Genetic Characteristics of 63 Patients with Non-syndromic Retinitis Pigmentosa at a Single Korean Institution
10.3341/jkos.2025.66.1.36
- Author:
Sa Ra KIM
1
;
Jae Hui KIM
;
Won Tae YOON
;
Young Ju LEW
Author Information
1. Kim’s Eye Hospital, Seoul, Korea
- Publication Type:Original Article
- From:Journal of the Korean Ophthalmological Society
2025;66(1):36-44
- CountryRepublic of Korea
- Language:Korean
-
Abstract:
Purpose:To investigate the genetic characteristics of patients with non-syndromic retinitis pigmentosa (RP) analyzed at a single institution.
Methods:We conducted a retrospective analysis of 63 patients clinically diagnosed with non-syndromic RP who underwent genetic testing. The clinical features of patients exhibiting the most common mutations, EYS and USH2A, were further assessed through routine ophthalmic examinations.

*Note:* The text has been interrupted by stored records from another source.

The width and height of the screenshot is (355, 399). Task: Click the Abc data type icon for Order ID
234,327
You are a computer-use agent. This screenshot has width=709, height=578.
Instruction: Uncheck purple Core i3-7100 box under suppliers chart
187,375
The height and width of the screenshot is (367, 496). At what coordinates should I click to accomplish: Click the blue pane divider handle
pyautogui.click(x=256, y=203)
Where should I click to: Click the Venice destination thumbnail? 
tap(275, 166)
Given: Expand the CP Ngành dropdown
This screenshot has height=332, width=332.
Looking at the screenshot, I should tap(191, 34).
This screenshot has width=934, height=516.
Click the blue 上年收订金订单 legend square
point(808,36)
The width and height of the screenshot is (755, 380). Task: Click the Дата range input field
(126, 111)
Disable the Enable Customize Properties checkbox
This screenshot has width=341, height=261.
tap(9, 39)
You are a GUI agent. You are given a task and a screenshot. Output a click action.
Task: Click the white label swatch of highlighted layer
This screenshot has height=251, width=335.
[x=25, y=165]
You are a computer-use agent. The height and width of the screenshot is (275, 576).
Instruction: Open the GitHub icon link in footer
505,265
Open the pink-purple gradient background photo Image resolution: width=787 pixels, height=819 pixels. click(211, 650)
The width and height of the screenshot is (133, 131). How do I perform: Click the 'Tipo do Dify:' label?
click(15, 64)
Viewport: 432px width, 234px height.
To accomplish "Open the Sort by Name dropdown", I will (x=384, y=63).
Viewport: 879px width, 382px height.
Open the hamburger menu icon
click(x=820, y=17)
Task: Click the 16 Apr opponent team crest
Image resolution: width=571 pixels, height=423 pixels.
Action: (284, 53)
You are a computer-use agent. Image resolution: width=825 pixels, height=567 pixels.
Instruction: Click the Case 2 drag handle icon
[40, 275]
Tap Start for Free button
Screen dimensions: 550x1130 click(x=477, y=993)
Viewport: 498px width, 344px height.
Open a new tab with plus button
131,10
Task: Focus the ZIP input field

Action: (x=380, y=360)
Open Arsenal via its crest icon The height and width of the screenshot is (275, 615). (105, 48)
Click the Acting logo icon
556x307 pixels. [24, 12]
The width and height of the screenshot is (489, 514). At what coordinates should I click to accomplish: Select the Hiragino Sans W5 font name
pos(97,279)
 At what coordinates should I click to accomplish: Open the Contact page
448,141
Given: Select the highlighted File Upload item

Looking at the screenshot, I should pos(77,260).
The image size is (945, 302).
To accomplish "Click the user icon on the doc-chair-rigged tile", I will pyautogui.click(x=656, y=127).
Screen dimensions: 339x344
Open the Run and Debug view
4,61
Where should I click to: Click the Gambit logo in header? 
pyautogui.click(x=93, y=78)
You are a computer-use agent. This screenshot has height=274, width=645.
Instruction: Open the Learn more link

Results:Of the 63 patients, 22 (34.9%) exhibited significant mutations. Notably, EYS and USH2A mutations were each found in 5 patients (7.9%); RP1 mutations were found in 4 patients (6.3%). The average ages at diagnosis were 38.8 years for EYS mutations and 41.8 years for USH2A mutations. The average best-corrected visual acuities were logMAR 0.08 for EYS mutations and logMAR 0.51 for USH2A mutations. Both mutation types showed a decrease in the normal macular area in fundus photographs with increasing age. In USH2A mutations, optical coherence tomography revealed a more pronounced reduction in central macular thickness and central foveal ellipsoid length compared with EYS mutations. Visual field tests indicated a reduction within the central 10° in 40% of EYS mutations and 60% of USH2A mutations. Electroretinography showed non-detectable responses in 2 individuals with EYS mutations and 4 individuals with USH2A mutations (40% and 80%, respectively).
Conclusions:EYS and USH2A mutations represented 45% of the genetically identified cases; affected patients typically were diagnosed in their 40s. EYS mutations tended to preserve retinal function and central foveal structure better than USH2A mutations.